Reacting to the news yesterday that Washington State, in response to its severe budget shortfall, is raising the premiums for Basic Health (translation: letting market forces push working poor people off the program rather than making state officials do the dirty work), Slog commenter Stupid White Man imagined the internal monologue of a young Basic Healther now forced to choose between higher healthcare premiums and drinks—and choosing the latter:
"If I am a young, healthy hipster who took a dead-end part-time job so I could have more time for my music, I might well decide I'd rather spend the extra $50/month on drinks."

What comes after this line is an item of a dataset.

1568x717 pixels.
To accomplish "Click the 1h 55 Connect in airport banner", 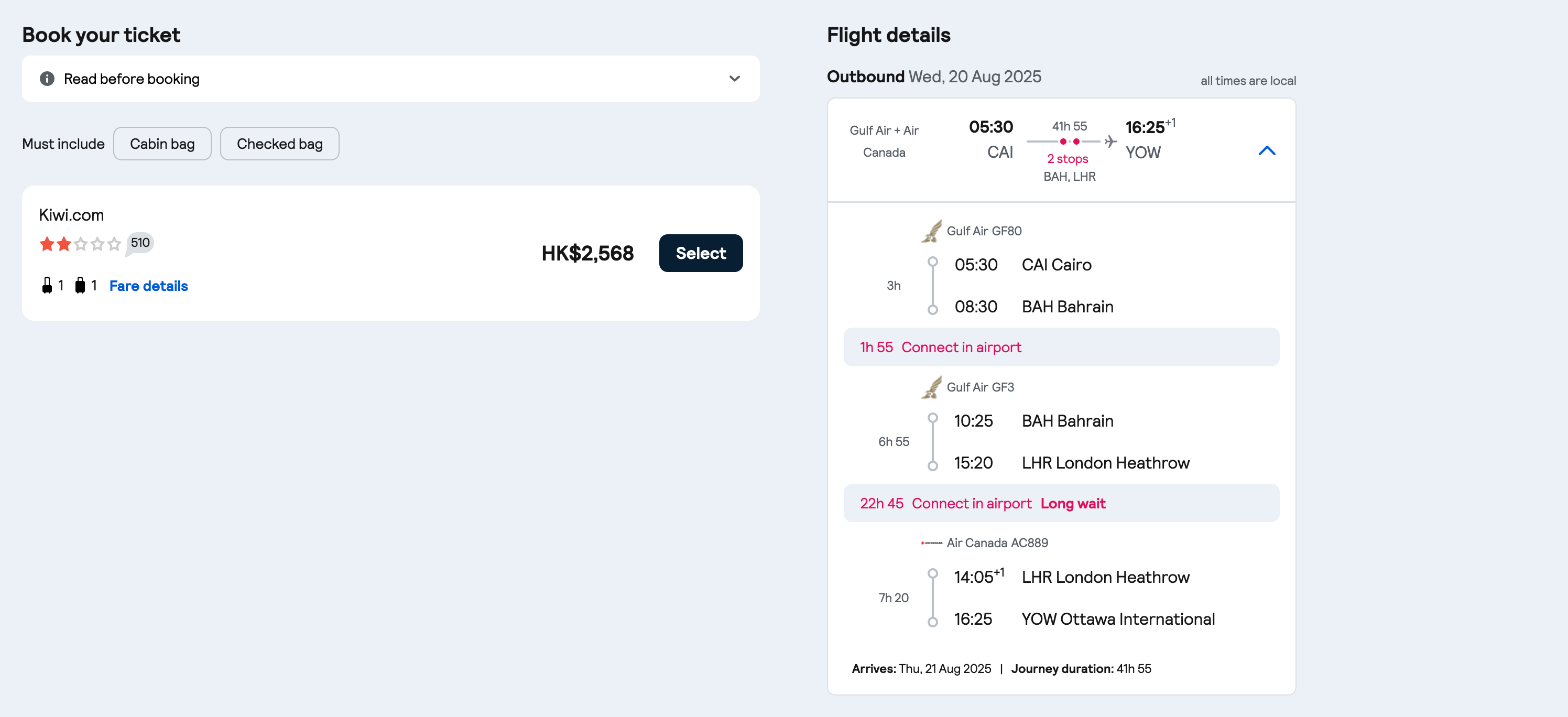I will [x=1060, y=347].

And then Stupid White Man continues, offering his hopes in the face of these cutbacks:
I can't wait til they get forced into an insurance program by Obama and have to actually PAY for their insurance. They're gonna squeal like piggies when 20% of their barista/waiter/dipshit-at-kinkos income is taken away to pay for mandated health insurance.Seriously, I've met these morons. They think universal coverage means they won't have to pay.
Ah, the "get a real job and stop suckling at the government tit" argument. Slog commenter COMTE put the opposing view—"either way, we're all going to pay for it in the end"—rather nicely:
Of course this means all those people who now will no longer have ANY health insurance will overcrowd the only options left open to them for medical care, namely free clinics & emergency rooms. One of the reasons our health care costs are so high as it is is because those of us paying for insurance have to subsidize individuals with no insurance who end up utilizing the MOST EXPENSIVE form of health service, which just happen to be hospital E.R.'s - which many don't go to until they're so sick that less expensive preventative care options are no longer viable.This is what my grandpa used to call "penny wise and pound foolish"; too many people thinking "those poor people don't deserve health coverage", while failing to realize these people are already getting coverage at the highest possible cost, that they themselves are paying for regardless. So, the question really should be addressed as: if the insurance companies are going to soak the people who pay in order to cover the people who don't anyway, doesn't it make sense to get those non-payers connected to pro-active, preventative services that cost less, instead of continuing with the current broken system?